The Uncommon Reader by Alan Bennett was first published in 2007 and I remember when it was published that there was quite a lot of talk about it, presumably because of the subject matter. Bennett’s main character is of course the Queen, I suppose the ultimate uncommon reader.
Despite the fact that she owns several properties which have libraries in them the Queen has apparently never been much of a one for reading for pleasure, she has after all to do all that reading of ‘the boxes’ every day, so it’s obviously something which she would see as a duty rather than a pleasure.
Whilst walking one of her corgis she spots an unusual vehicle parked around the back of Buckingham Palace and she goes to investigate. It’s a mobile library and there seems to be only one member of the palace staff who is interested in borrowing books. He’s a young red-headed chap called Norman who spends most of his time stuck in the kitchens as apparently he isn’t good looking enough to be one of the pages, according to the equerries. He is of course gay as working for the Queen does seem to attract chaps of that inclination for some reason.
The Queen feels that as she has discovered the library she should choose a book and she plumps for one by Ivy Compton-Burnett. Mr Hutchings the mobile library driver suspects that she won’t enjoy it, and he’s right but it doesn’t put the Queen off and she’s back the next week to see what else she can borrow. The Pursuit of Love by Nancy Mitford is the next one that she tries and she’s hooked.
Late in life she develops a love of reading and she realises what she has missed all these years, she has such a lot of catching up to do. But her staff don’t approve of this change in her, as far as they’re concerned it makes her far more difficult to deal with. She realises that over the years she has met famous writers but she didn’t have any idea what they had written and she longs to ask them questions now, too late as many of them are dead. She does decide to invite a lot of authors to a bit of a do at the palace but it wasn’t a great success and she comes to the conclusion that they are probably best avoided but it doesn’t put her off their books.

______________________________

Short task: Reproduce the passage of the review of The Uncommon Reader word for word, starting at "Late in life" and ending at "off their books.".

Information supplied:
______________________________

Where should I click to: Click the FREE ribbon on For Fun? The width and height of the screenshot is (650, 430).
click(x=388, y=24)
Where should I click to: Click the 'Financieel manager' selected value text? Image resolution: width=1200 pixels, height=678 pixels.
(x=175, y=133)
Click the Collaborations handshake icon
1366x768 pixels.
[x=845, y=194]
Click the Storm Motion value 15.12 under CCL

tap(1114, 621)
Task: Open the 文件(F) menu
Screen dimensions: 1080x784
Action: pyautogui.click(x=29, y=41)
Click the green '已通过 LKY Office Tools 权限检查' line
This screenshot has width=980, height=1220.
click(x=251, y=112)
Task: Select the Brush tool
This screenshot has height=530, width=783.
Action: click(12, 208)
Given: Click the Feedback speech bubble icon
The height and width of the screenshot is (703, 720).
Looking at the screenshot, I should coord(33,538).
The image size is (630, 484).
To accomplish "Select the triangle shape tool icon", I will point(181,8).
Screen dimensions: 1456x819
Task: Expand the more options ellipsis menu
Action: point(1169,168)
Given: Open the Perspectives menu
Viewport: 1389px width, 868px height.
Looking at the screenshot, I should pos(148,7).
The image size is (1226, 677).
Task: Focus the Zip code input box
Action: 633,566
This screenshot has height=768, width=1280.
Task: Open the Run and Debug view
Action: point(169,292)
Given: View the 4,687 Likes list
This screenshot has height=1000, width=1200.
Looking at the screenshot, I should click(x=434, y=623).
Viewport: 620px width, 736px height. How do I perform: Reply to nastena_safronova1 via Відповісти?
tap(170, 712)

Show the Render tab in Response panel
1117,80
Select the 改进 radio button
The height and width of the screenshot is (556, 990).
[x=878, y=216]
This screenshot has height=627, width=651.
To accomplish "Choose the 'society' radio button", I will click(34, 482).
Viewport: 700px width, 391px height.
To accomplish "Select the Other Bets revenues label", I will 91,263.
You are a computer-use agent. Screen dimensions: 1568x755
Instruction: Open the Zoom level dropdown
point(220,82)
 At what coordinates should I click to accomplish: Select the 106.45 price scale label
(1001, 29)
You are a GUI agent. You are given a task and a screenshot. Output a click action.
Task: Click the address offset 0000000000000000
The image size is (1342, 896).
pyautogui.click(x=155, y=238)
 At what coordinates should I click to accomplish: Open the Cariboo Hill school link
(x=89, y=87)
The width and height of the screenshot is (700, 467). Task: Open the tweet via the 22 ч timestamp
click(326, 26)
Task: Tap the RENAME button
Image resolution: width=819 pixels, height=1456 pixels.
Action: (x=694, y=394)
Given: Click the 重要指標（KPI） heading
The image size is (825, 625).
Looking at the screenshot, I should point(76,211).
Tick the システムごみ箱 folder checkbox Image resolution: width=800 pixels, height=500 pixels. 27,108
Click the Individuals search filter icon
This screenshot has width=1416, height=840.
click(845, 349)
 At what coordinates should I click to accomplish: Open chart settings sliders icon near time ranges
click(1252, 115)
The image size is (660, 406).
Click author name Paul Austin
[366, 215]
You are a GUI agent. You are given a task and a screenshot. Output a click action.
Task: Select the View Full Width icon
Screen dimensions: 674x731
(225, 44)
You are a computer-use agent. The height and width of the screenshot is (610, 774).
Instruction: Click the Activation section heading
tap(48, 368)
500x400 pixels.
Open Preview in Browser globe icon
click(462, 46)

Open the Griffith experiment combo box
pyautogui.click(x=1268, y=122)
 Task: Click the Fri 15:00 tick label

______________________________

Exercise answer:
Late in life she develops a love of reading and she realises what she has missed all these years, she has such a lot of catching up to do. But her staff don’t approve of this change in her, as far as they’re concerned it makes her far more difficult to deal with. She realises that over the years she has met famous writers but she didn’t have any idea what they had written and she longs to ask them questions now, too late as many of them are dead. She does decide to invite a lot of authors to a bit of a do at the palace but it wasn’t a great success and she comes to the conclusion that they are probably best avoided but it doesn’t put her off their books.